Avoid creating lookup tables for every small enum by default.
Relationship Realization Guidance
| Relationship shape | Practical relational realization |
|---|---|
| 1:N | foreign key in child table |
| M:N | junction/intersection table (plus effective dates if temporal) |
| Temporal relationship | effective-dated junction or relationship history table |
| Relationship with heavy semantics | explicit relationship table as first-class object |
Foreign keys are expected in 3NF physical outputs even though conceptual MD-DDL avoids FK attributes in logical entity YAML.
Output Targets
For physical-output requests, support one or more of the following targets:
Database DDL (dialect-specific)
- PostgreSQL, SQL Server, Snowflake, Databricks SQL (as requested)
- include keys, FKs, constraints, indexes, and naming conventions
JSON Schema
- one schema per logical entity/table contract
- include required fields, type constraints, enums, and format hints
- include relationship references via IDs/keys where applicable
Parquet-oriented schema contracts
- define field names, logical/physical types, nullability
- partitioning recommendations for large event/transaction tables
- evolution notes (additive vs breaking changes)
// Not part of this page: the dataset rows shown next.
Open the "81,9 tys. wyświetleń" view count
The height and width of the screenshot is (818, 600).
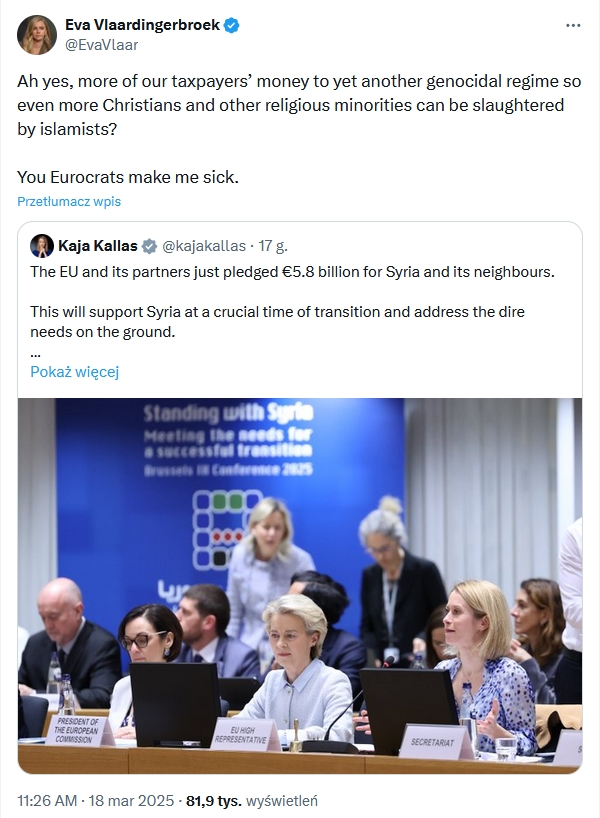coord(256,799)
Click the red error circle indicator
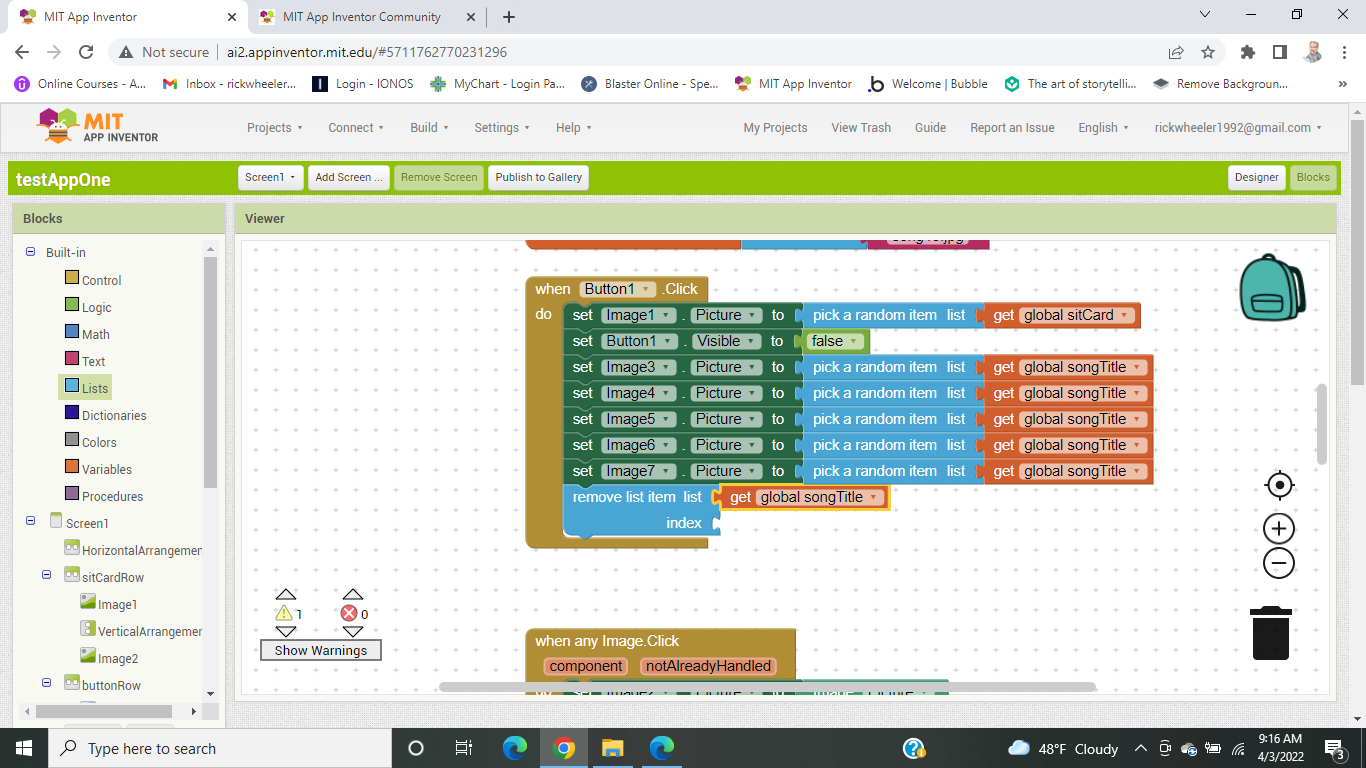 tap(349, 614)

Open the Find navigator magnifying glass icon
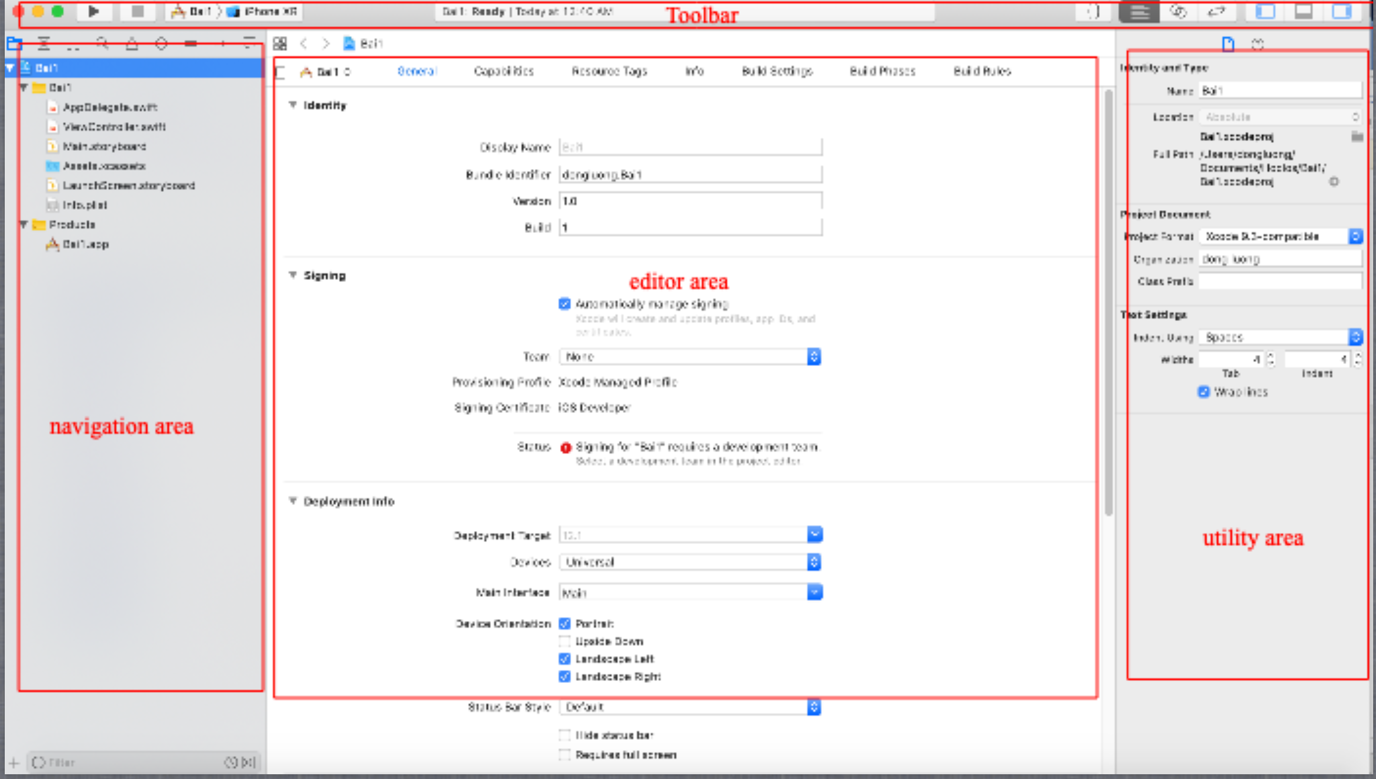(x=101, y=44)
If user requests “generate all,” provide consistent naming and field compatibility across all targets.
Decision Checklist
Before finalizing a pragmatic 3NF design, confirm:
- Table grain and PK are explicit for every table
- FK paths reflect conceptual relationships
- Denormalization decisions are intentional and documented
- Temporal columns align with declared tracking semantics
- Enum handling rationale is explicit (column constraint vs lookup table)
- Inheritance strategy is selected and justified
- Regulatory retention/audit requirements are reflected
- Output artifacts are consistent across requested targets (DDL/JSON/Parquet)
Output Contract
When returning a pragmatic 3NF design, include:
- mapping summary (entity/relationship → table[s])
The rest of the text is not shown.